El molino del membrillo

este es un blog familiar. Dedicado a la memoria perdida

10 de marzo de 2008

la bicicleta


La bicicleta
La carretera todavía estaba medio en obras, llena de piedras y sin asfaltar. Aún no se había estrenado, por eso no pasaban coches. A lo lejos se podían ver los dos pueblos, Argamasilla y Tomelloso.
Papá paró el Dos caballos y sacó la pequeña bici, que un tiempo antes los tíos Ramón y Julia me habían enviado desde Francia.
Hasta entonces me había limitado a intentar pedalear por la plaza de la iglesia. Con las dos ruedecillas acopladas detrás para no caerme. Esta vez a Papá le pareció que ya podia aprender a ir sin ayuda y las desmontó.
Comenzamos a hacer prácticas, yo pedaleando en la bici y Papá corriendo a mi lado, agarrando el sillín por detrás para que no cayera. Así estuvimos gran parte de la mañana.
Yo cada vez pedaleaba más confiado, por aquella carretera sin terminar. Papá me alentaba mientras sujetaba la bici y me decía: más fuerte Manolín, sujeta bien el manillar, no tengas miedo... Pedaleaba cada vez con más gana seguro de que no me caía porque mi padre me sujetaba detrás. Lo repetimos una y otra vez, él resoplando de cansado a mi lado y yo apretando en los pedales...
En una de aquellas carreras, mientras corría a mi lado, soltó la mano del sillín sin que me diera cuenta. Yo cada vez estaba mas seguro y sorteaba las piedras del camino con cuidado mientras mantenía el equilibrio... Al poco rato me llamaba orgulloso desde lejos para que parara. ¡Ya sabía ir en bicicleta!.
Metimos la bici en el coche y volvimos a Argamasilla.

Al oír el motor en la calle, Mamá se asomó por el balcón de la casa a recibirnos, Papá orgulloso, con una sonrisa le decía que ya sabía montar solo, y yo para demostrarlo me desplazaba haciendo eses hasta el final de la calle, donde la farola de plato y bombilla, y volvía triunfante, ignorante de que ese día, cuando aprendí a ir en bici, lo iba a recordar siempre.
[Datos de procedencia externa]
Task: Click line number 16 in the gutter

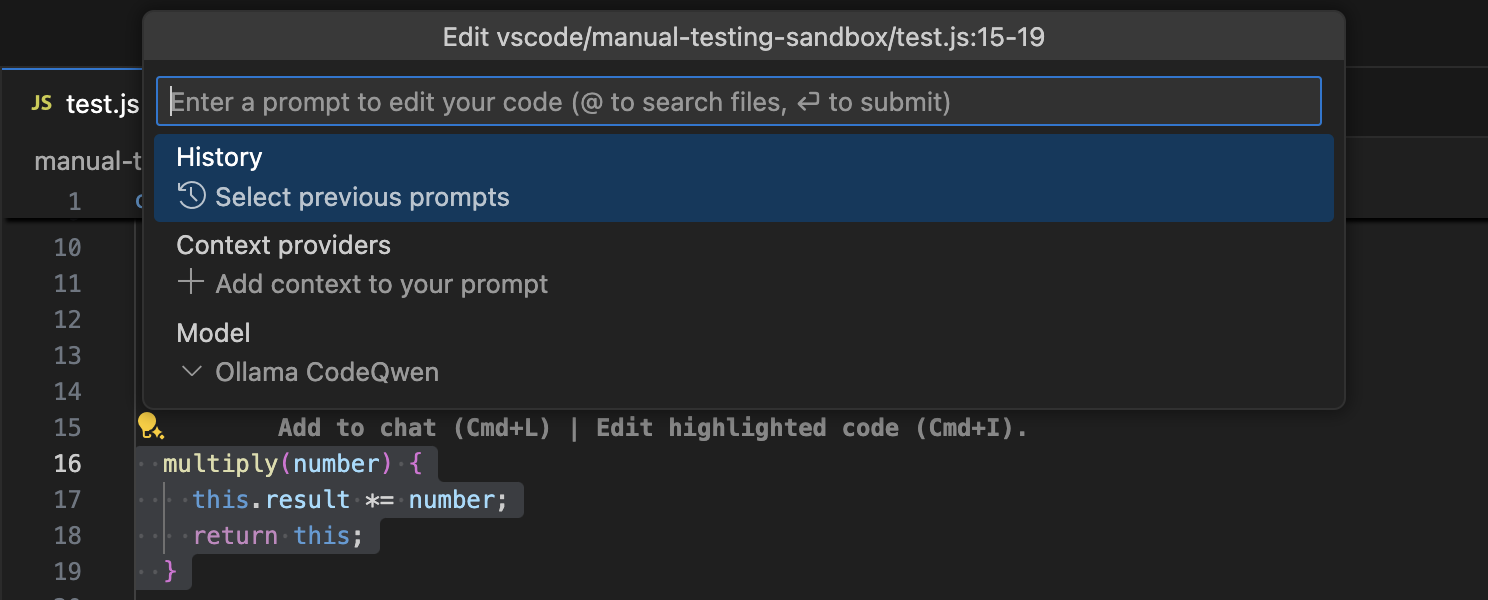Action: pos(67,464)
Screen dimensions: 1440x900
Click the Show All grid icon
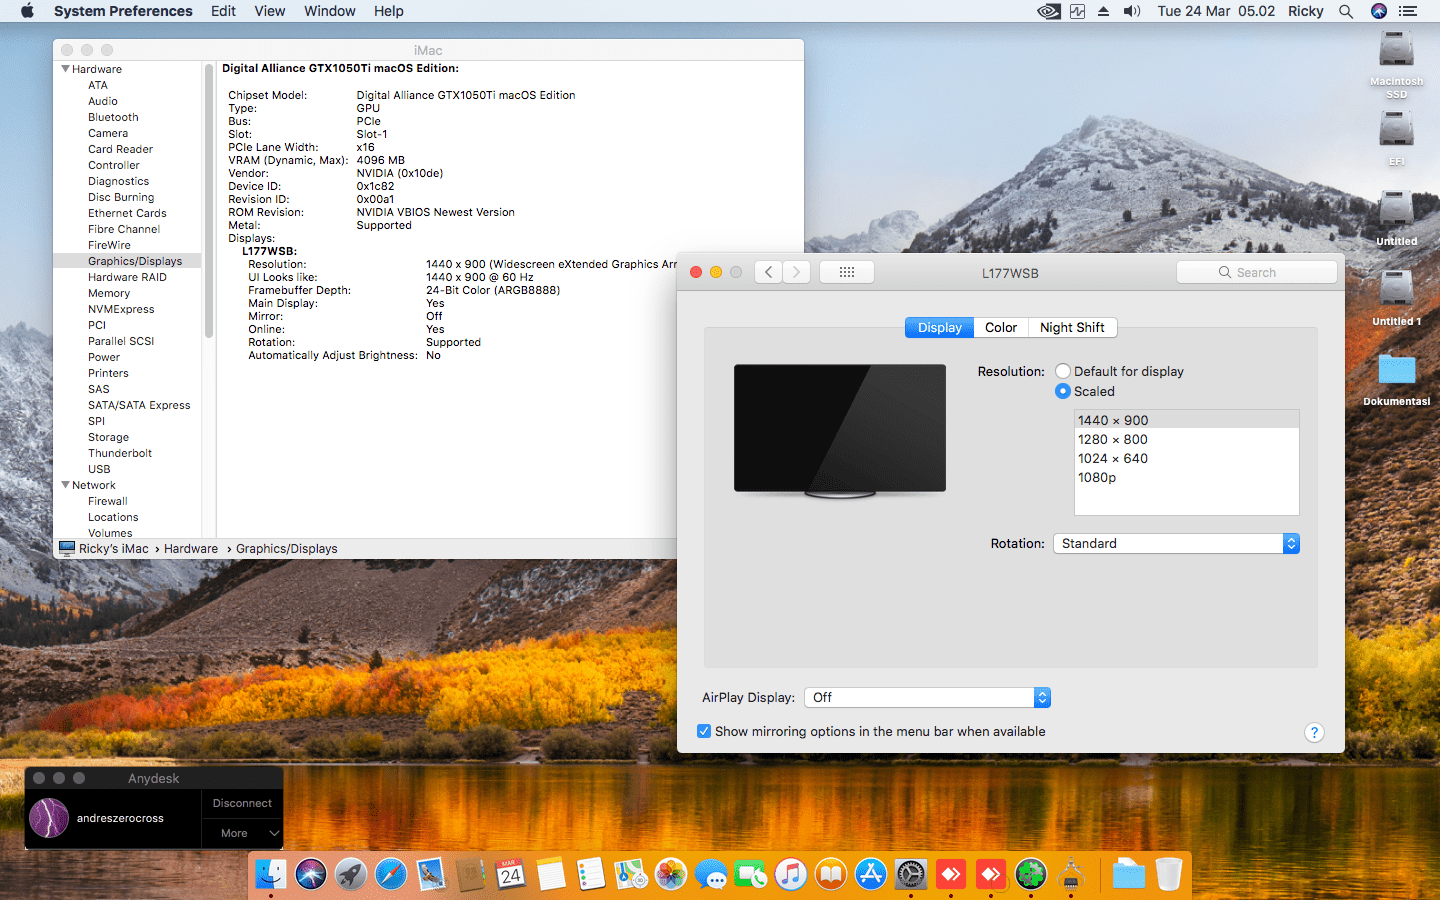[846, 272]
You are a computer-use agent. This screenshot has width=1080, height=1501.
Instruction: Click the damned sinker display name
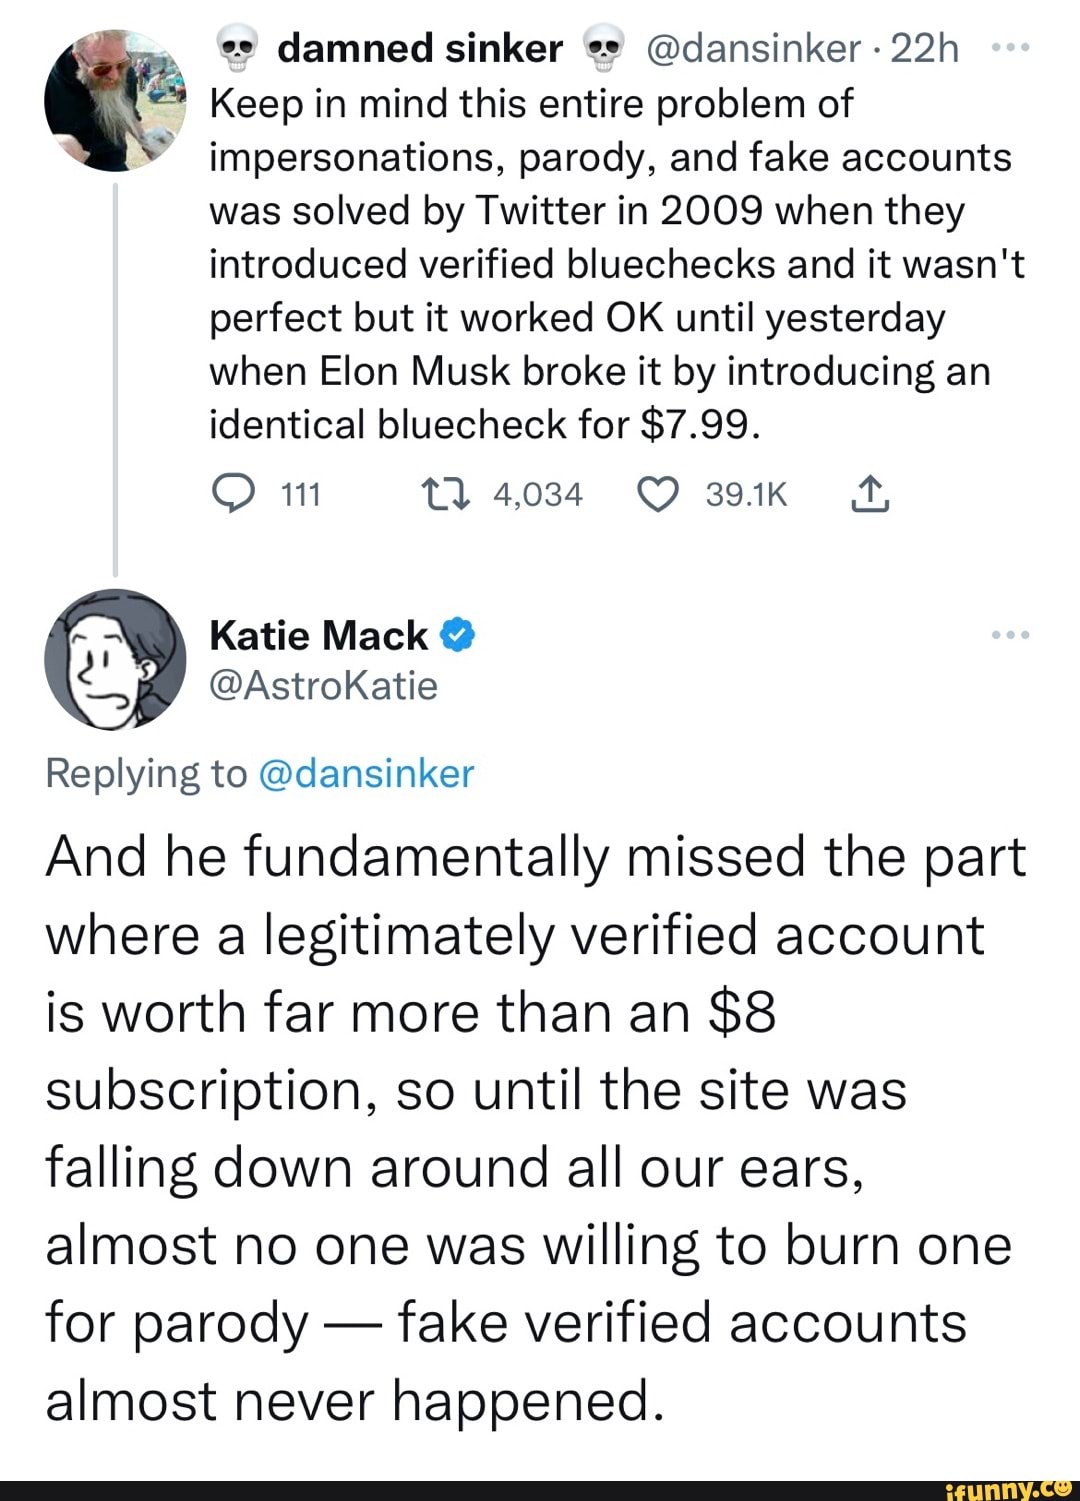[420, 48]
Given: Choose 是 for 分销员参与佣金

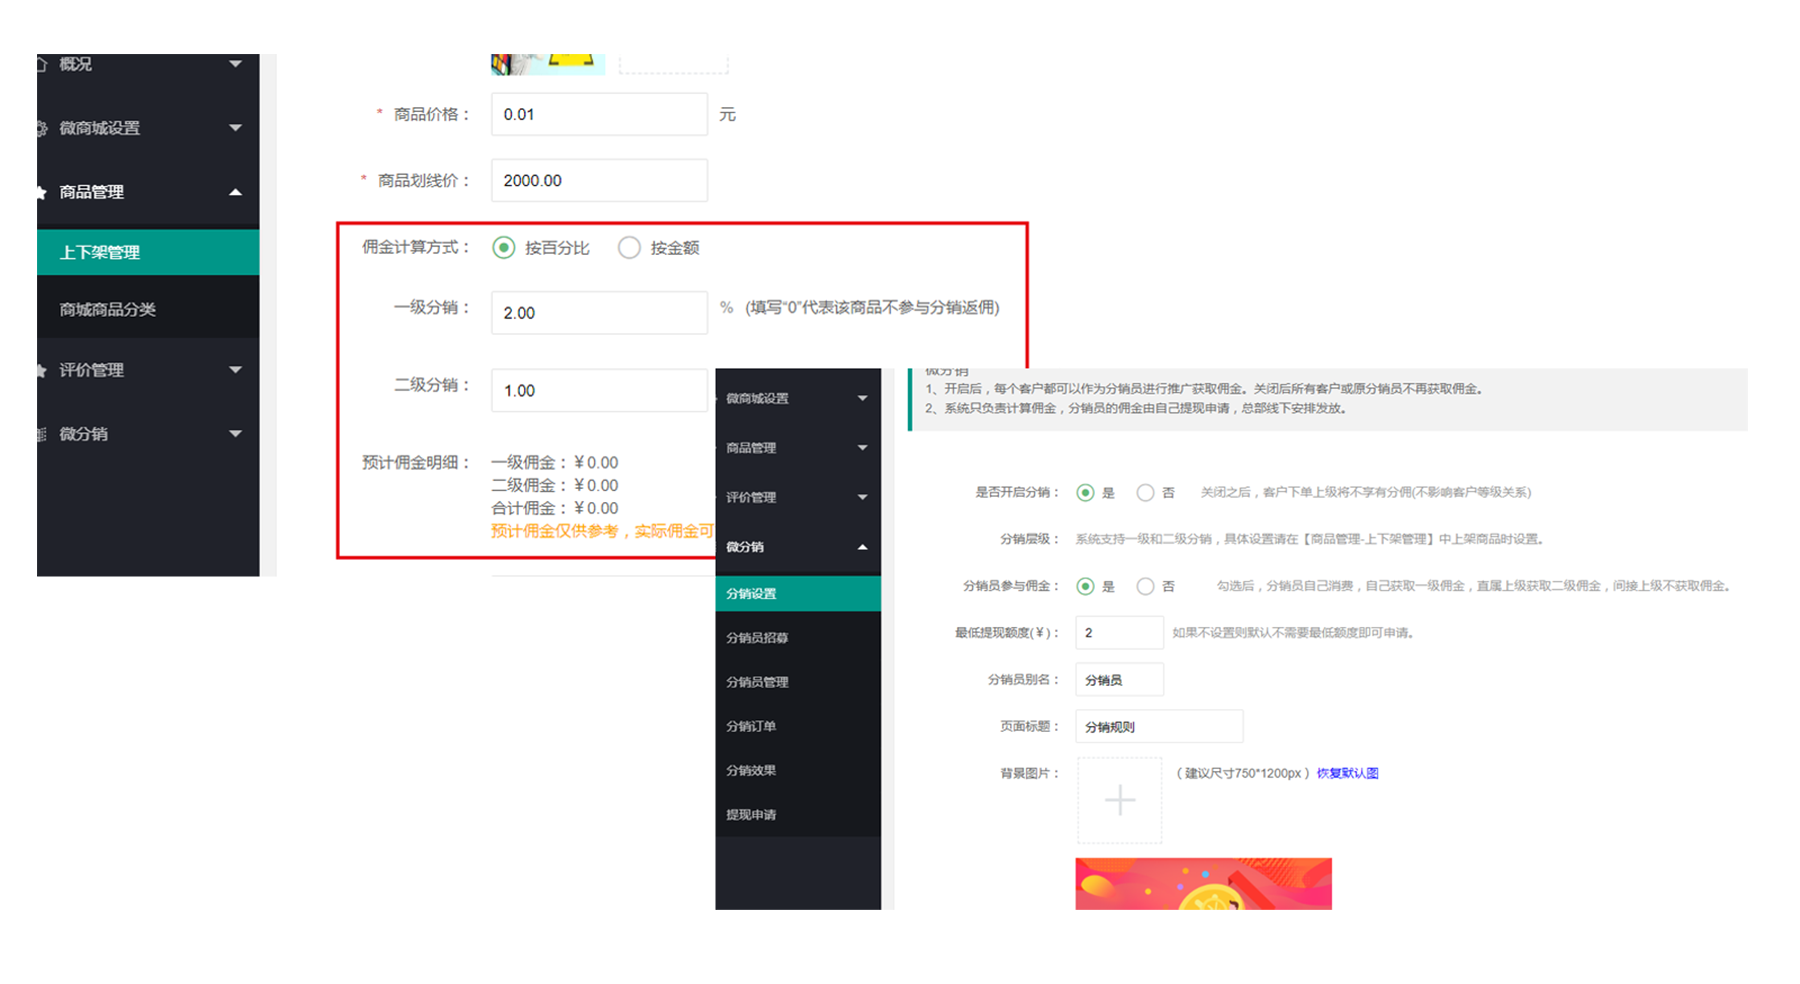Looking at the screenshot, I should pos(1085,586).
Aquella bici fue mi primer vehículo, si descontamos el triciclo, que me servia para pasear con mis hermanos en la plaza. Con ella recorría las sendas solitarias junto al Molino. Pequeños paseos que a mí me suponían la libertad absoluta. Treinta años después cuando recorría España, por las aldeas de Galicia o de Cuenca
Inconscientemente he buscado esos mismos caminos.
Los primeros recados, consistían en llevar el almuerzo en un talego de tela a mi abuelito que estaba regando remolachas en algún campo alejado del molino, yo era lo suficiente mayor como para ir con mi bici siguiendo el camino pedregoso hasta encontrarlo agachado junto a una reguera, haciendo pequeños muretes de tierra con la azada para conducir el agua.
Mi abuelo estaba descalzo, y sus grandes pies se mojaban en el agua fría despertando en mi un sentimiento de admiración por su fortaleza.
De vuelta al molino aparcaba la bici sobre algún campo de alfalfa, y entonces me tumbaba en la hierba, cara arriba, viendo pasar las nubes. La imaginación me hacia ver las figuras de mis cuentos en las formas cambiantes de las nubes, el cielo arrastrando borregos.. Los monstruos y el coco, ser mitológico que todos los mayores se empeñaban en hacerme creer que existía, en aquellas nubes negras. Los chopos cercanos respiraban con el viento que movía las hojas y la perperstiva desde el suelo los hacía diferentes.. Un espectáculo de la naturaleza en aquel campo marchito, con dos o tres árboles, una reguera y un camino polvoriento en la llanura de la Mancha.